Cricket South Africa (CSA) said on Monday that it would formally investigate director of cricket Graeme Smith and national team head coach Mark Boucher following allegations of racist conduct in an ombudsman's report.
The pair were among a number of CSA employees implicated in “tentative findings” made by the Social Justice and Nation Building Ombudsman into alleged discrimination within the sport's national governing organisation in the past.
A number of players of colour came forward to say they had been treated unfairly, with former spinner Paul Adams saying he had been called a “brown shit” in a South Africa team song during his time in the side, including by former wicket-keeper Boucher.
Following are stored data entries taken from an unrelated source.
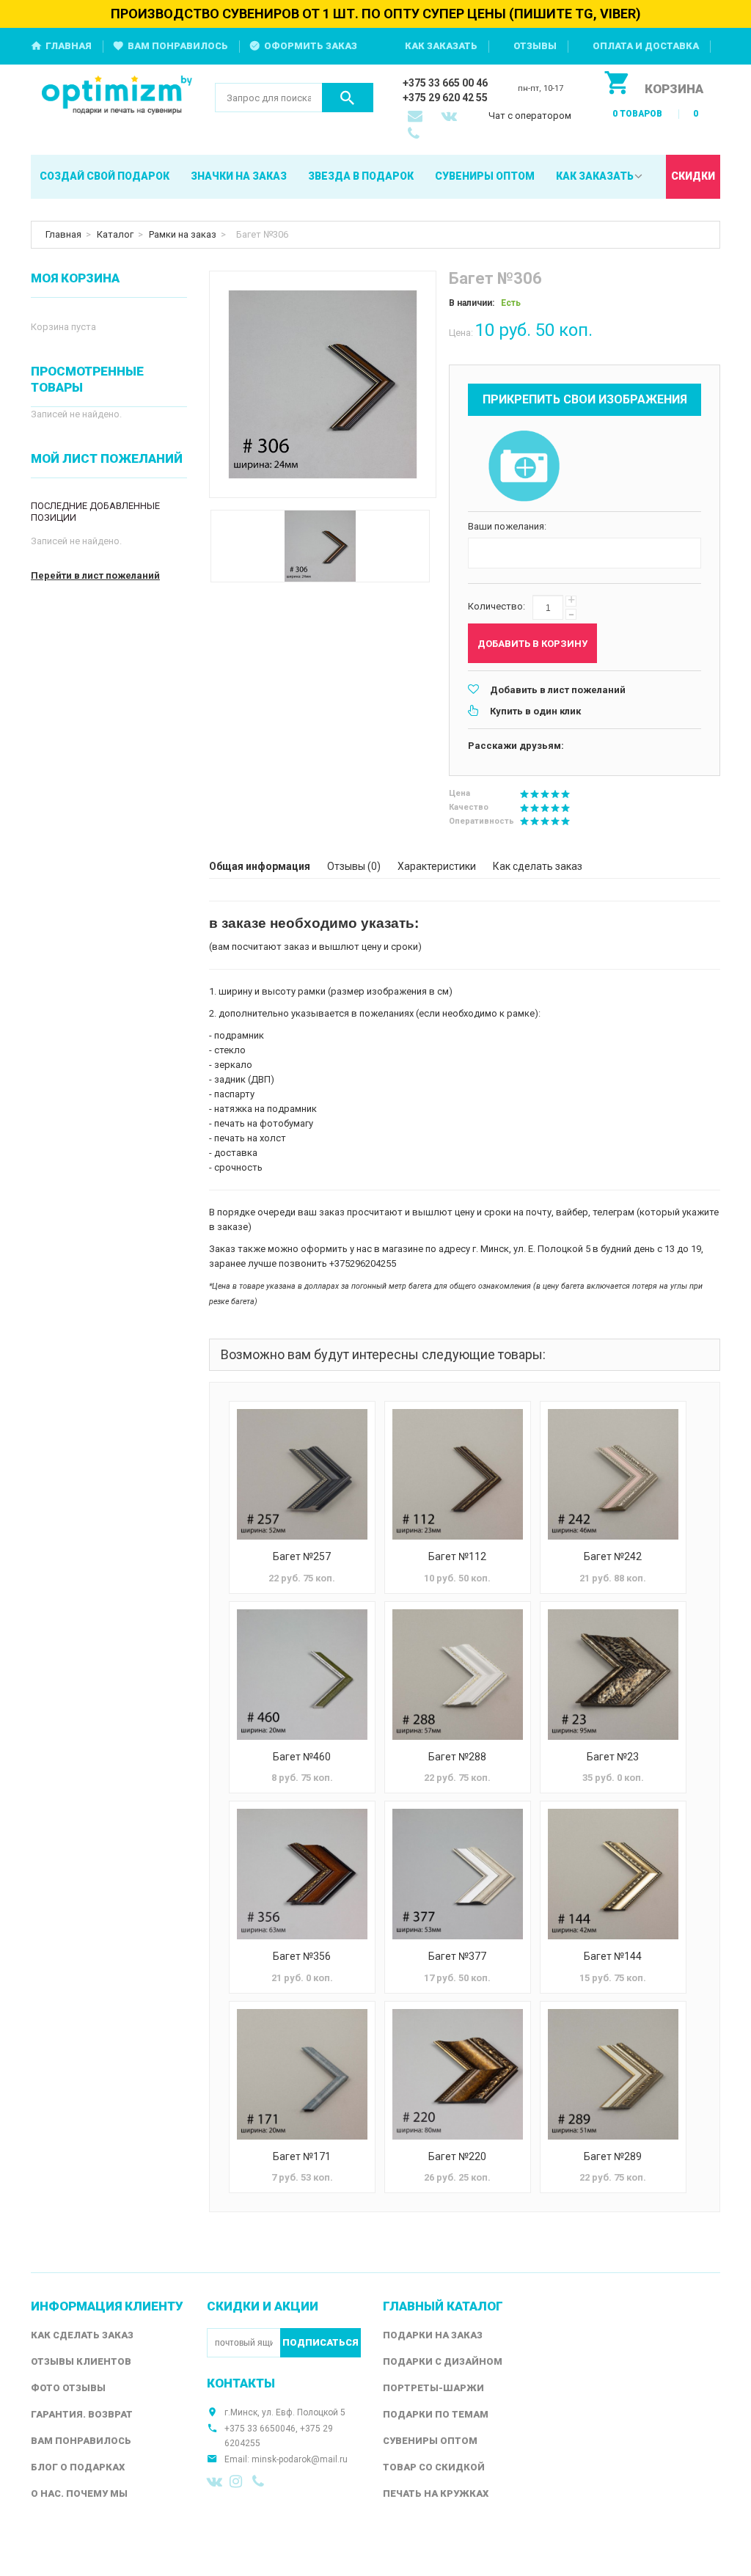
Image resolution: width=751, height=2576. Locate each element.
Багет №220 (457, 2156)
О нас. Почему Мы (79, 2493)
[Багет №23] (613, 1674)
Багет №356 (302, 1956)
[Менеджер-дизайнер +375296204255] (416, 135)
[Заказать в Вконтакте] (450, 117)
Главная (68, 45)
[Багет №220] (457, 2074)
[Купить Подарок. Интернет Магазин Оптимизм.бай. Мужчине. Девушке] (117, 96)
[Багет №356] (302, 1874)
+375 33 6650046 (260, 2428)
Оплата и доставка (646, 45)
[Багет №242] (613, 1474)
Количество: (496, 606)
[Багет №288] (457, 1674)
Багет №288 (457, 1757)
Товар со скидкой (434, 2467)
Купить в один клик (535, 711)
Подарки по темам (435, 2414)
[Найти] (347, 97)
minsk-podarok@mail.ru (300, 2459)
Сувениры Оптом (430, 2440)
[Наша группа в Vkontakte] (215, 2481)
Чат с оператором (529, 115)
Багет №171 (302, 2156)
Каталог (115, 234)
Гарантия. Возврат (82, 2414)
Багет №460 (302, 1757)
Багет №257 (302, 1556)
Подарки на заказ (433, 2335)
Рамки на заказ (182, 234)
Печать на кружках (435, 2493)
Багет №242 (613, 1556)
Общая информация (259, 866)
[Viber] (260, 2481)
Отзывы (535, 45)
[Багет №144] (613, 1874)
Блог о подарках (78, 2467)
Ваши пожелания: (507, 526)
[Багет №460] (302, 1674)
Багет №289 (613, 2156)
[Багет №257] (302, 1474)
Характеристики (437, 866)
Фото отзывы (68, 2387)
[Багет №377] (457, 1874)
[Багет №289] (613, 2074)
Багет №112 (457, 1556)
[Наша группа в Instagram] (238, 2481)
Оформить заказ (310, 45)
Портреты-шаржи (433, 2387)
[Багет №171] (302, 2074)
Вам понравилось (178, 45)
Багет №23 (613, 1757)
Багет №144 (613, 1956)
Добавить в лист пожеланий (558, 689)
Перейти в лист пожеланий (95, 575)
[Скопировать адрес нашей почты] (416, 117)
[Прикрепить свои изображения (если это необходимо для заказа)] (523, 467)
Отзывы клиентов (81, 2361)
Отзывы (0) (354, 866)
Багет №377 (457, 1956)
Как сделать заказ (537, 866)
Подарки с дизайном (442, 2361)
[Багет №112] (457, 1474)
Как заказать (441, 45)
Read more: Graeme Smith rejects charges of racism
Boucher has since apologised.
The ombudsman report, submitted to CSA earlier this month, also criticised Smith and former national team captain AB de Villiers for selection decisions made during their time at the helm of the side, which it said were prejudicial towards Black players.
Smith and de Villiers have denied the allegation.
“The Board has decided to institute formal inquiries into CSA employees, suppliers or contractors who are implicated by the report,” CSA said on Monday, adding that the process will take place after India's current test and One-Day International tour of the country.
“The Board has done so mindful of its duty to treat allegations of racism or discrimination with the utmost seriousness,” it added.
“The formal inquiries will be conducted by independent legal professionals. Further details with regards to the inquiries will be announced in due course. Smith and Boucher remain in their positions and will continue to carry out their duties during the India tour.”